TASK OBJECTIVE:
Every line of the entries below from the one containing "960x401 pixels." to the one containing "Click the server Git commit '3056208'", both ends included, must be written out exactly. No other line belongs in the answer.

SOURCE DATA:
* * *

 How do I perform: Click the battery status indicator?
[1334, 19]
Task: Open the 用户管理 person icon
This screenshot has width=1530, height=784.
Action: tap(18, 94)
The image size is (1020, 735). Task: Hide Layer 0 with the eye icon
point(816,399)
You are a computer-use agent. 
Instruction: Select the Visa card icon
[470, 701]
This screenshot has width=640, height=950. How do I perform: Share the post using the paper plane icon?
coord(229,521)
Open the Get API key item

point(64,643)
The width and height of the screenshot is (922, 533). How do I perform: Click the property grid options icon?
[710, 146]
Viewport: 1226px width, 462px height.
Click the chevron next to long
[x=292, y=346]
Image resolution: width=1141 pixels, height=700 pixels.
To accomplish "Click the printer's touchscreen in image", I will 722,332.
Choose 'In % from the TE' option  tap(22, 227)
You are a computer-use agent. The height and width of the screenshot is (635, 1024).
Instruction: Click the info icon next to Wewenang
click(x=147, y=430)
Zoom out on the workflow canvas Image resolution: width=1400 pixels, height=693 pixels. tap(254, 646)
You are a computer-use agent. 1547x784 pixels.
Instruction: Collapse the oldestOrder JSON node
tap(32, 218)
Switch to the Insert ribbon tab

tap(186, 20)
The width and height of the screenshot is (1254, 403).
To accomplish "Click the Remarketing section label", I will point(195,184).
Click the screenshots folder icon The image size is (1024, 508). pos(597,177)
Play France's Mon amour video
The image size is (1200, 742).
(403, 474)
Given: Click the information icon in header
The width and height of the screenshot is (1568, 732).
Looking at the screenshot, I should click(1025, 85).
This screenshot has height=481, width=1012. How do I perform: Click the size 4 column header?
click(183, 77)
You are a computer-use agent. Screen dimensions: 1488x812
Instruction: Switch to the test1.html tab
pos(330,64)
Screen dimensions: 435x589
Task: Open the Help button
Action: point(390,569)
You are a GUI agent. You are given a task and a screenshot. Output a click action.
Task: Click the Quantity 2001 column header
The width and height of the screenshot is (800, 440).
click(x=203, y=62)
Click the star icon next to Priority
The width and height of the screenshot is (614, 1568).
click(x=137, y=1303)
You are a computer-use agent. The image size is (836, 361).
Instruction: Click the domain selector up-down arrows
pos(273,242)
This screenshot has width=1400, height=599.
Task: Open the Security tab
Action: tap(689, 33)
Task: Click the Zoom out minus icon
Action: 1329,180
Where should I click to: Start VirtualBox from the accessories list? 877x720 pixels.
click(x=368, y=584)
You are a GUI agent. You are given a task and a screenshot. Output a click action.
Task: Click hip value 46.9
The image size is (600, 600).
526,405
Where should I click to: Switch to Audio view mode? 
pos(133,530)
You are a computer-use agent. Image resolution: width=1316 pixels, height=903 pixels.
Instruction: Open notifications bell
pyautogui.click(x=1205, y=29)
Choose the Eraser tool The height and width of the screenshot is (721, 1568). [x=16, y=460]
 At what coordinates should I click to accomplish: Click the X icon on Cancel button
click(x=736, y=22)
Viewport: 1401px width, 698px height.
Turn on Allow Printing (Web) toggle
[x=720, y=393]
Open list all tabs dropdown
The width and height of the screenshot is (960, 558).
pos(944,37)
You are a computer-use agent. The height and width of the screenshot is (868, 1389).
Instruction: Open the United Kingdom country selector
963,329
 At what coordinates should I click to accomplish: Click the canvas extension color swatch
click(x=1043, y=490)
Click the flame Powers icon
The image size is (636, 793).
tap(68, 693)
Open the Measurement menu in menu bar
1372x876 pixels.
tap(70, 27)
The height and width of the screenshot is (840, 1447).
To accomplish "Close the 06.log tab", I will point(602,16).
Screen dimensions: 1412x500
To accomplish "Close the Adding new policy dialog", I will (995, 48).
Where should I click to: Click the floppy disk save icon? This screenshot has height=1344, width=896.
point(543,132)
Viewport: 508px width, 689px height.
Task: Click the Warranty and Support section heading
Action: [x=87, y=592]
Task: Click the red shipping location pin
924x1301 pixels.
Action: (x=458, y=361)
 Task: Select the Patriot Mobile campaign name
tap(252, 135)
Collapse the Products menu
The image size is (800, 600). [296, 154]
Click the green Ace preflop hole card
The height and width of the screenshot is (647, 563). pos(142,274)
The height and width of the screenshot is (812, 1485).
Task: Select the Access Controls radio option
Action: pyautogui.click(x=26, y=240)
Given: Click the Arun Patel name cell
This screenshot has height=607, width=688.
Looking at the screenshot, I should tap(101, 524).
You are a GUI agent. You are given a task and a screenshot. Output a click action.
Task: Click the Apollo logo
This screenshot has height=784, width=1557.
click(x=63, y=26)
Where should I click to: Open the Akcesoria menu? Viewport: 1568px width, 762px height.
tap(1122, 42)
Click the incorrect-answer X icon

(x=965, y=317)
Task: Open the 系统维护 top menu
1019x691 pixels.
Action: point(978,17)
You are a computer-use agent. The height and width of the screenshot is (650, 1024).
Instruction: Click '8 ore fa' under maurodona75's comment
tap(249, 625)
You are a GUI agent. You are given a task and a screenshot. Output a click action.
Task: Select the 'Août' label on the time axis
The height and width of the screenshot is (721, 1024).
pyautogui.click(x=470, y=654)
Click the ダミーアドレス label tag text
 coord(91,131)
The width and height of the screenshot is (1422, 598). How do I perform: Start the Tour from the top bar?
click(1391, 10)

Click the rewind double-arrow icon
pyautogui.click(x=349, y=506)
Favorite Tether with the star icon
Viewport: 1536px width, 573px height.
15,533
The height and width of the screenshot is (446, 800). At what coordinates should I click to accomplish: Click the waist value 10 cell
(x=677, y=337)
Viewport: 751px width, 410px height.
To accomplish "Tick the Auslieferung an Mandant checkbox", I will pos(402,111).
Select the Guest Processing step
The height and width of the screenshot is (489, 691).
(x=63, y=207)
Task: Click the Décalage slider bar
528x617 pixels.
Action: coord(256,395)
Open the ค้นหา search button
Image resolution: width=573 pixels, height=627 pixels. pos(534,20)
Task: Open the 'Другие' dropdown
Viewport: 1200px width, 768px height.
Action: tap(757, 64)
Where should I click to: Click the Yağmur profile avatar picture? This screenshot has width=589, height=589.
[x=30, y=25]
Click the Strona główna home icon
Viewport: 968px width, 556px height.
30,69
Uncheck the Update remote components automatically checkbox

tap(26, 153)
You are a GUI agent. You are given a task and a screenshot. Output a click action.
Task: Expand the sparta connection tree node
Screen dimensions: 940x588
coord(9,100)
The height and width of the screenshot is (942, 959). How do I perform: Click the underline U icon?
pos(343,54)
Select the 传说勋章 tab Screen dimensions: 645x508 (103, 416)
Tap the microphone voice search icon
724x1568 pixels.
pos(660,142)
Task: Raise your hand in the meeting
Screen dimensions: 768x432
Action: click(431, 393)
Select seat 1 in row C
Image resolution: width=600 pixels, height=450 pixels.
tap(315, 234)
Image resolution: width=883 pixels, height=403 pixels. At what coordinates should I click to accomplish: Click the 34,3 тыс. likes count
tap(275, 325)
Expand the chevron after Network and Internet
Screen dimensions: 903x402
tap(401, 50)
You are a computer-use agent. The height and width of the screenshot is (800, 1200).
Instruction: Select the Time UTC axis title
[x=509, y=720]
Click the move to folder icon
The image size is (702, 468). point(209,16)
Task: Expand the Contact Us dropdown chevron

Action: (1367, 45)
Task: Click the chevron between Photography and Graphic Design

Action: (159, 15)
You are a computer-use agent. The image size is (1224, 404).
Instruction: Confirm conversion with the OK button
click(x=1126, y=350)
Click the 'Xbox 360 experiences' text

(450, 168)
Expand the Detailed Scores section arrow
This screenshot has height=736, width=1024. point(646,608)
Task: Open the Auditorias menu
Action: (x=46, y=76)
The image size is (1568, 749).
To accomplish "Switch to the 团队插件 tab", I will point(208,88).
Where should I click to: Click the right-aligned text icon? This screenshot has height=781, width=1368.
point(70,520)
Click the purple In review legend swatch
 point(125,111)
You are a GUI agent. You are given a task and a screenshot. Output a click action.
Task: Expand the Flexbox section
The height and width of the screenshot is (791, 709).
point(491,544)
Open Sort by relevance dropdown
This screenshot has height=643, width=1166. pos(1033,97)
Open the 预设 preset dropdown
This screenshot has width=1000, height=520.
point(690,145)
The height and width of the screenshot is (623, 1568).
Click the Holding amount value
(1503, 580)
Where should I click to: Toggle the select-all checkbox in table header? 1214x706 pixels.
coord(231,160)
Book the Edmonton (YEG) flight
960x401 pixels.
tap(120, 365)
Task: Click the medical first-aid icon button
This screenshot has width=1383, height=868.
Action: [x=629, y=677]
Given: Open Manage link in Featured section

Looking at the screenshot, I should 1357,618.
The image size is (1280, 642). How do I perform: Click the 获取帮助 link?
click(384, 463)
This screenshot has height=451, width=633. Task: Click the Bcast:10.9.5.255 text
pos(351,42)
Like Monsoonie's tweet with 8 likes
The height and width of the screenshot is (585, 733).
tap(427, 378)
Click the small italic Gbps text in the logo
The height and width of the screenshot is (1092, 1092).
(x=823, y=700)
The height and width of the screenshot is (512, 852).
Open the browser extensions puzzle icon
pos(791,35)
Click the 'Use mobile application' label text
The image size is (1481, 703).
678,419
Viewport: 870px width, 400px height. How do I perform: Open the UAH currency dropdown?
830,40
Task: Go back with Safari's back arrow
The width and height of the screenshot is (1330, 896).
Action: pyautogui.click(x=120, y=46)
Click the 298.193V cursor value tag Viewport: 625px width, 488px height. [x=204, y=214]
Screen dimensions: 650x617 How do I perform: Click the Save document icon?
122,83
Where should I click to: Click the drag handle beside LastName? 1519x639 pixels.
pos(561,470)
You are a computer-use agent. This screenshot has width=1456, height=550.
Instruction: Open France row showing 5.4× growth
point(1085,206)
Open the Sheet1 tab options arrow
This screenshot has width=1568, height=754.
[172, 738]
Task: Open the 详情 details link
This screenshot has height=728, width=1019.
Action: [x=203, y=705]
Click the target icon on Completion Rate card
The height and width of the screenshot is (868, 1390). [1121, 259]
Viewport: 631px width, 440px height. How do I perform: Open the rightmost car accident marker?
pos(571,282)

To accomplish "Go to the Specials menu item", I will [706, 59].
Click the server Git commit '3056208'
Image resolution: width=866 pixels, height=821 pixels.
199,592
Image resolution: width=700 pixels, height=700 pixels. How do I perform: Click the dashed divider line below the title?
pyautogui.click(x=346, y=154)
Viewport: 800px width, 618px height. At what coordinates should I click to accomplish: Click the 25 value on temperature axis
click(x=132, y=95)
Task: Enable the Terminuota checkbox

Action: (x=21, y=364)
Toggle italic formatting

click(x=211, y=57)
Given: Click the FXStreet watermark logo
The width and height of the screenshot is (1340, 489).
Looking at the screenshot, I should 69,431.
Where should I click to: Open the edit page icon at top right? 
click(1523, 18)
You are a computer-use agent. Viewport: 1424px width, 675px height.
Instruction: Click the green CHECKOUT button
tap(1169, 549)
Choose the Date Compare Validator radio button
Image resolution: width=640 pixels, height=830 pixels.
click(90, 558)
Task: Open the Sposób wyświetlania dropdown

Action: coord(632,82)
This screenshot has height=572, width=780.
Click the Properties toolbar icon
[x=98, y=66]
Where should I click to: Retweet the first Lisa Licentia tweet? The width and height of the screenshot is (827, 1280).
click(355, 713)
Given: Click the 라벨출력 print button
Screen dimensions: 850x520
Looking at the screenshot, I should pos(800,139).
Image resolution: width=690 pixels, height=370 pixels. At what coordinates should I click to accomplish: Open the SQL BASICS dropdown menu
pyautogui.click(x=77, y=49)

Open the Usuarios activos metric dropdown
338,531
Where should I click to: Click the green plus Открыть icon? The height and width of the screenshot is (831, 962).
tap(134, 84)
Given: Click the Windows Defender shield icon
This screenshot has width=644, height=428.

* * *

COMPLETED TASK:
960x401 pixels.
tap(120, 365)
Task: Click the medical first-aid icon button
This screenshot has width=1383, height=868.
Action: [x=629, y=677]
Given: Open Manage link in Featured section

Looking at the screenshot, I should 1357,618.
The image size is (1280, 642). How do I perform: Click the 获取帮助 link?
click(384, 463)
This screenshot has height=451, width=633. Task: Click the Bcast:10.9.5.255 text
pos(351,42)
Like Monsoonie's tweet with 8 likes
The height and width of the screenshot is (585, 733).
tap(427, 378)
Click the small italic Gbps text in the logo
The height and width of the screenshot is (1092, 1092).
(x=823, y=700)
The height and width of the screenshot is (512, 852).
Open the browser extensions puzzle icon
pos(791,35)
Click the 'Use mobile application' label text
The image size is (1481, 703).
678,419
Viewport: 870px width, 400px height. How do I perform: Open the UAH currency dropdown?
830,40
Task: Go back with Safari's back arrow
The width and height of the screenshot is (1330, 896).
Action: pyautogui.click(x=120, y=46)
Click the 298.193V cursor value tag Viewport: 625px width, 488px height. [x=204, y=214]
Screen dimensions: 650x617 How do I perform: Click the Save document icon?
122,83
Where should I click to: Click the drag handle beside LastName? 1519x639 pixels.
pos(561,470)
You are a computer-use agent. This screenshot has width=1456, height=550.
Instruction: Open France row showing 5.4× growth
point(1085,206)
Open the Sheet1 tab options arrow
This screenshot has width=1568, height=754.
[172, 738]
Task: Open the 详情 details link
This screenshot has height=728, width=1019.
Action: [x=203, y=705]
Click the target icon on Completion Rate card
The height and width of the screenshot is (868, 1390). [1121, 259]
Viewport: 631px width, 440px height. How do I perform: Open the rightmost car accident marker?
pos(571,282)

To accomplish "Go to the Specials menu item", I will [706, 59].
Click the server Git commit '3056208'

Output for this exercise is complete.